5.10.5. Dealing with Failed Network Operations

Network configuration is a complex operation involving many different elements in the physical and logical environment. A large number of instructions is sent to the Oracle VM Servers in the process, and in case one instruction in a whole sequence goes wrong, the resulting state of the network configuration is unpredictable. To avoid badly or partly configured network objects, which become unusable, Oracle VM Manager has a mechanism in place that is triggered when a network operation fails: a network discovery is launched for each Oracle VM Server that participated in the operation, and the commands that completed successfully are reflected in the network model displayed in the Oracle VM Manager user interface.

Note

The automatic network discovery is not instantaneous. The operations start as soon as the job fails, but could take some time to finish: from a few seconds to a couple of minutes. This will depend on how complicated the network configuration is and how many Oracle VM Servers are involved.

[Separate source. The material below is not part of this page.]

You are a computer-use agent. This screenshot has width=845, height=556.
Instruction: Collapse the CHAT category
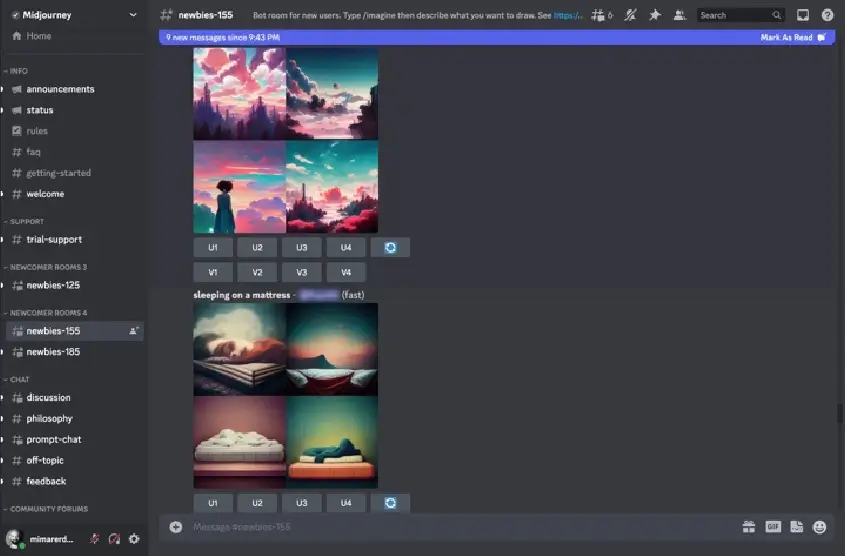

To avoid resource locking issues and further failing operations, it is recommended that you wait for the discovery operation to complete before you resume the reconfiguration of the network.

In case your network configuration returns a failed job, you have to manually go through all the physical and logical network elements involved and make the necessary changes one by one in Oracle VM Manager. Typical network elements include: network interfaces, Ethernet ports, bond ports, VLAN groups, VLAN segments and IP addresses. The amount of manual reconfiguration depends on the complexity of your network configuration and the number of Oracle VM Servers involved.